The article forgets to mention the many honours Super as a player, European golden boot winner, twice.
Pathetic piece really
FourFourTwo started off as a fine football magazine but was sold a couple of times and certainly developed a bit of a love-in for all things Celtic by around 2006 or so. Lots of little things that, as a regular reader of the magazine, I started to notice... random articles suddenly name-checking Celtic for some act of kindness or other positive link, while any kind of talk of hooliganism on or off the pitch was name-checking Rangers. Adverts that used to include Rangers and Celtic merchandise suddenly included only Celtic.

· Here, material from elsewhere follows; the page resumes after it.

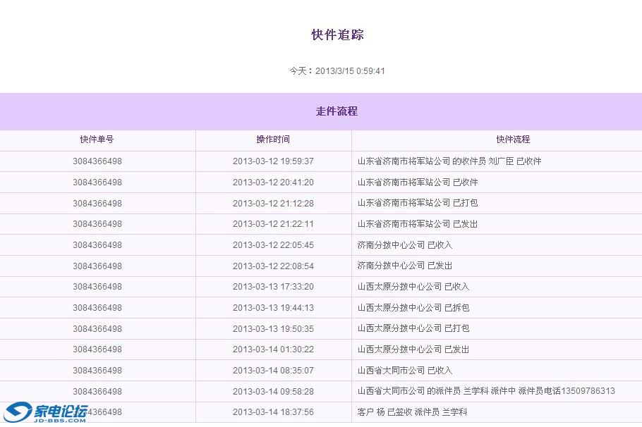
Task: Click the current date 2013/3/15 0:59:41 text
Action: (337, 71)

All very subtle but it was noticeable.

I’m sure they feel the need to have an article about McCoist and Amazon without wanting to go overboard in any detail of just what Ally McCoist did in his Rangers career.
 
I read that more as it being a surprise he’s been so widely embraced by fans down south despite not having been part of English football, All the main pundits I can think of all had careers down there like Neville, Redknapp, Keane, Richards etc.

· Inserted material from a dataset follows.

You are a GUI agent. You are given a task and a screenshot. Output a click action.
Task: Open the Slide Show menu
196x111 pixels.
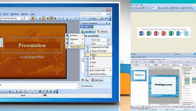click(15, 14)

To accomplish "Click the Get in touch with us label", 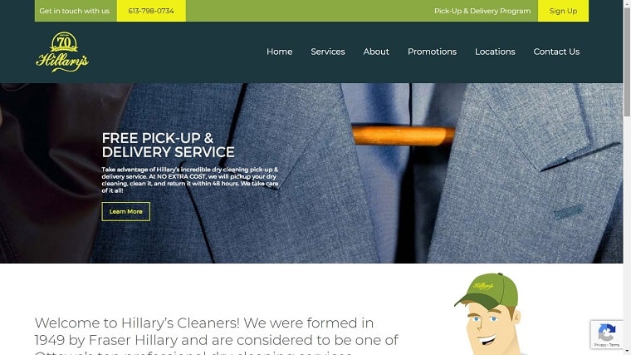I will pyautogui.click(x=75, y=11).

That's probably what they're aiming for but at the same time it seems like football = EPL and all else is a footnote. "He is unaffected by football’s tribal warfare" apparently :)) :)) o_O

It would have been worth them noting his glittering playing career as more than enough to make him worth listening to, even outside of his infectious enthusiasm and comic ability.
 
Arrogance towards Scottish Football is dripping. Maybe one day they'll realise English football's most successful manager was a Glaswegian.
 
FourFourTwo started off as a fine football magazine but was sold a couple of times and certainly developed a bit of a love-in for all things Celtic by around 2006 or so. Lots of little things that, as a regular reader of the magazine, I started to notice... random articles suddenly name-checking Celtic for some act of kindness or other positive link, while any kind of talk of hooliganism on or off the pitch was name-checking Rangers. Adverts that used to include Rangers and Celtic merchandise suddenly included only Celtic. All very subtle but it was noticeable.

I’m sure they feel the need to have an article about McCoist and Amazon without wanting to go overboard in any detail of just what Ally McCoist did in his Rangers career.
I too noticed this, binned my overseas subscription about 2010. Think an editor? was one of them.
 
That 1st paragraph couldn't be any more condescending if it tried. They speak of McCoist as if Amazon found him cleaning their bins and stuck him on co-comms for a laugh. He's won more trophies, scored more goals and played in more massive more European nights than most of the dross across Sky, BT sport and Prime added together.
And two time European golden boot winner
 
Why wouldn’t it be? That condescending pish has nothing to do with the points I made about him.

His ‘everybody’s pal’ shtick is working wonders.
Was hoping your notification was just off and you were ok. Just a wee joke calm down.
 
I think they are also forgetting the fact that he starred in a box-office movie co-starring Hollywood heavyweight Robert Duvall :) (wheres the tongue-in-cheek emoji)

That still dumbfounds me........

His performance in it is actually better than Oscar winner Robert Duvall's as well.

The half time speech Duvall gives might be one of the most cringeworthy scenes of cinema ever made.
 
Arrogance towards Scottish Football is dripping. Maybe one day they'll realise English football's most successful manager was a Glaswegian.
Someone should tell them McCoist only ever played in a competitive match against the champions of England twice.

And twice he scored the winner.
 
Average footballer?

Give me strength.

Did the poster who said it actually see him?
 
I agree with the sentiment, but what a load of condescending pish.